Il y a un double couplage entre le résultat du modèle précédent (population active) et M4 : un facteur de productivité existe, qui peut évoluer selon l’inconfort (la variable pain du modèle), et le facteur précédemment évoqué permet de moduler l’impact du déclin de la population active sous hypothèse de remplacement par l’IA. La figure suivante représente la modélisation de M4 du point de vue de la dynamique des systèmes. Le haut de la figure représente la composition du « PIB théorique » tandis que les deux bulles du bas représentent l’impact négatif du manque d’énergie et des dommages causés par le réchauffement climatique. Un couplage qui n’est pas représenté sur cette illustration mais qui est clé concerne l’influence de « pain » sur « labor productivity ». Bien que très grossier, ce couplage permet de représenter le « social unrest » dont parle Jancovici, sous toutes ses formes : absentéisme, grèves, émeutes, etc. Le mécanisme est général puisque la variable pain est fonction des manques (énergie), de la faible performance économique et de l’intensité du réchauffement climatique.

 

Le facteur KNU « Tech & Efficiency » est calibré à partir des données. La figure suivante donne la comparaison par zone géographique, et son évolution entre 2010 et 2020. L’existence de ce KNU de calibration est une facilité (elle permet de reproduire des phénomènes comme la stagnation/récession de l’Europe de 2010 à 2020, ou la baisse continue de la croissance de la Chine, qui se poursuit jusque 2025), l’objectif d’un bon modèle est de réduire la part de cette calibration exogène. La modélisation M4 est donc loin d’être terminée puisqu’il serait intéressant d’extraire de nouveaux facteurs de l’analyse de Philippe Aghion et ses co-auteurs.

 

Parmi les variables dont parle Aghion, il y a bien sûr le taux de dépense en R&D qui semble un facteur pour expliquer le graphe plus haut. C’est aussi l’avis de Antonin Bergeaud dans son excellent livre « La Prospérité retrouvée : Les leviers de la croissance au XXIe siècle », sur lequel je reviendrai dans un prochain billet : « L’un des premiers symptômes du décrochage européen se lit dans les chiffres de la recherche et développement. Aujourd’hui, l’Union européenne dans son ensemble – les États et les entreprises – consacre environ 2 % de son produit intérieur brut à la recherche et développement (R&D), un niveau stable depuis près de vingt ans ».
________
▶ **Consignes**:
1. Transcrivez fidèlement le passage du texte sur la modélisation M4 qui commence à « Le facteur KNU » et se termine à « et ses co-auteurs. ».
2. Répondez aux questions suivantes d'après le texte sur la modélisation M4.
(a) Que représentent les deux bulles du bas de la figure de M4 ?
(b) Entre quelles années la figure sur le facteur KNU « Tech & Efficiency » montre-t-elle l'évolution ?
(c) Selon la citation d'Antonin Bergeaud, quelle part de son produit intérieur brut l'Union européenne consacre-t-elle à la R&D ?
3. Indiquez si chaque affirmation concorde avec le texte sur la modélisation M4 (oui ou non), et citez les mots du texte qui le montrent.
(a) Le couplage entre « pain » et « labor productivity » figure sur l'illustration de M4.
(b) Le facteur KNU « Tech & Efficiency » est calibré à partir des données.
(c) La part du PIB que l'Union européenne consacre à la R&D a fortement augmenté en vingt ans.

▶ **Enregistrements**:
________
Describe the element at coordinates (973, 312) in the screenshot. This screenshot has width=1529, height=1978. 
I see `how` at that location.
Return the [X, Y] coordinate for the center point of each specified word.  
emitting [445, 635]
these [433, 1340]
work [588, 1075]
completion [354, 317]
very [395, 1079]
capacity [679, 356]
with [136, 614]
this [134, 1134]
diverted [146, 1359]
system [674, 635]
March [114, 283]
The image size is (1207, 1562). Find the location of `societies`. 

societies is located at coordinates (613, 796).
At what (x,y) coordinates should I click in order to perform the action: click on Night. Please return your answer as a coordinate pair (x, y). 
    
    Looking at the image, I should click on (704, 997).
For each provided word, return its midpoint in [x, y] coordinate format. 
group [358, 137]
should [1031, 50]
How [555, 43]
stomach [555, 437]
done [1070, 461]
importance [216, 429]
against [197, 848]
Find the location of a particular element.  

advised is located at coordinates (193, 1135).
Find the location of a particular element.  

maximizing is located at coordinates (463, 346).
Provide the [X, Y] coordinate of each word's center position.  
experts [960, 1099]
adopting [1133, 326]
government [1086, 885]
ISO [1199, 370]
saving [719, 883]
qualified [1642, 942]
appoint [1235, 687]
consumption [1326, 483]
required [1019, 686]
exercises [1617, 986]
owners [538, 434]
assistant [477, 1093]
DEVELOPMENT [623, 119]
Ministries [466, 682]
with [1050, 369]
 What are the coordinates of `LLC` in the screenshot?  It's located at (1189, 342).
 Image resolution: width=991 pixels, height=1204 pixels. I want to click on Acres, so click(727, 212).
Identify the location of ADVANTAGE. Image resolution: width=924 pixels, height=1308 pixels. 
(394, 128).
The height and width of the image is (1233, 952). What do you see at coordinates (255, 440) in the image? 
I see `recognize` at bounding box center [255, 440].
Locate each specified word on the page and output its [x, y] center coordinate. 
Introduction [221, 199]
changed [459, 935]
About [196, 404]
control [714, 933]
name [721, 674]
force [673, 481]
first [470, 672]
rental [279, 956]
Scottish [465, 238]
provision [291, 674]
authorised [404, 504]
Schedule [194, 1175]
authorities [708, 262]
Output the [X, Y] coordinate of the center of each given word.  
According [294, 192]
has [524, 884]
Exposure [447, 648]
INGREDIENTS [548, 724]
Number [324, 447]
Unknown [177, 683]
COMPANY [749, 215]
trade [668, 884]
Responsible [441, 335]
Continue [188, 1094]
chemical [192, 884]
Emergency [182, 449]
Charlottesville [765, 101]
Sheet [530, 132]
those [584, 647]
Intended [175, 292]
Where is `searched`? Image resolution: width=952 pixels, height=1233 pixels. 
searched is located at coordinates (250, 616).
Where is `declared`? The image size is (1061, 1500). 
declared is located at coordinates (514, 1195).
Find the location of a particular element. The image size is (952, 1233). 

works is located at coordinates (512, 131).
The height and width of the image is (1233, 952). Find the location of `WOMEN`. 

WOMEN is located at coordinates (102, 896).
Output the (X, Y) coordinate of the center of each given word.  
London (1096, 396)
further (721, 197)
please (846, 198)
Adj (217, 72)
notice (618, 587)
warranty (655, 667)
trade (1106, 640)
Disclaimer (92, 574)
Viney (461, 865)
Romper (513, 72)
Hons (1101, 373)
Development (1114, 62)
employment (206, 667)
________
▶ **Corrigé des exercices**:
1.
Le facteur KNU « Tech & Efficiency » est calibré à partir des données. La figure suivante donne la comparaison par zone géographique, et son évolution entre 2010 et 2020. L’existence de ce KNU de calibration est une facilité (elle permet de reproduire des phénomènes comme la stagnation/récession de l’Europe de 2010 à 2020, ou la baisse continue de la croissance de la Chine, qui se poursuit jusque 2025), l’objectif d’un bon modèle est de réduire la part de cette calibration exogène. La modélisation M4 est donc loin d’être terminée puisqu’il serait intéressant d’extraire de nouveaux facteurs de l’analyse de Philippe Aghion et ses co-auteurs.

2.
(a) L'impact négatif du manque d'énergie et des dommages causés par le réchauffement climatique.
(b) Entre 2010 et 2020.
(c) Environ 2 %.

3.
(a) Non : « Un couplage qui n’est pas représenté sur cette illustration mais qui est clé concerne l’influence de « pain » sur « labor productivity » ».
(b) Oui : « Le facteur KNU « Tech & Efficiency » est calibré à partir des données ».
(c) Non : « un niveau stable depuis près de vingt ans ».